Desde un espacio diáfano y blanco que poco a poco irá cerrándose sobre sí mismo -un hermoso espacio escénico diseñado por Max Glaenzel, que la soberbia iluminación de Carlos Marquerie ayuda a construir-, Messiez apuesta por un trabajo actoral intenso que conjuga la inmersión, la catarsis y lo cómico. Un sexteto de intérpretes repleto de talento, con una divertida Rebeca Hernando y una atribulada Carlota Gaviño, siempre en su sitio, dan la bienvenida al público desde antes de arrancar, destruyendo convenciones y generando una expectación y un tono: la tragedia y el milagro son parte de su mirada y de su voz, en especial de la pareja llena de intensidad a la que dan vida Marina Fantini y Mikele Urroz.
José Juan Rodríguez e Íñigo Rodríguez-Claro interpretan al hermano iluminado y al médico, redondeando el buen hacer del sexteto en un montaje que carga más el peso en la parte femenina que en la masculina, pero en el que cada pieza es necesaria.

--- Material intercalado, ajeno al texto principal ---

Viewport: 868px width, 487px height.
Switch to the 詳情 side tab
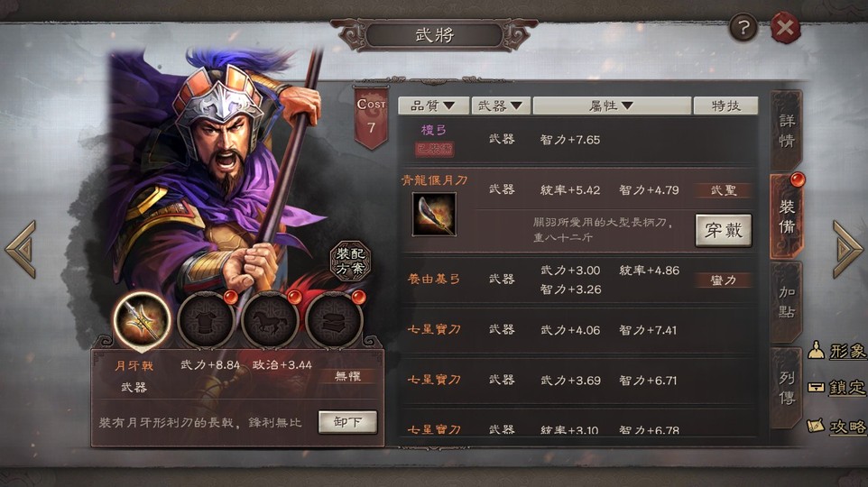[786, 131]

“Hay muchos pequeños milagros, pero no los vemos. Dios oye el ruego de la gente, pero lo hace un poco a escondidas para no causar tanto revuelo”, dice uno de los personajes en la película de Dreyer. Otro pequeño milagro se llama teatro y sucede a veces sobre un escenario. Se hace entonces la luz y el espectador siente que ha vivido algo especial, aunque sea una hermosa mentira y dure solo un rato.
Autor: Pablo Messiez a partir de La palabra de Kaj Munk. Dirección: Pablo Messiez. Intérpretes: Marina Fantini, Carlota Gaviño, Rebeca Hernando, José Juan Rodríguez, Íñigo Rodríguez-Claro y Mikele Urroz. Escenografía: Max Glaenzel. Iluminación: Carlos Marquerie. Vestuario: Cecilia Molano. Entrenamiento corporal: Elena Córdoba. Sonido: Iñaki Ruiz Maeso. Matadero Madrid-Naves del Español (Sala Max Aub). Madrid.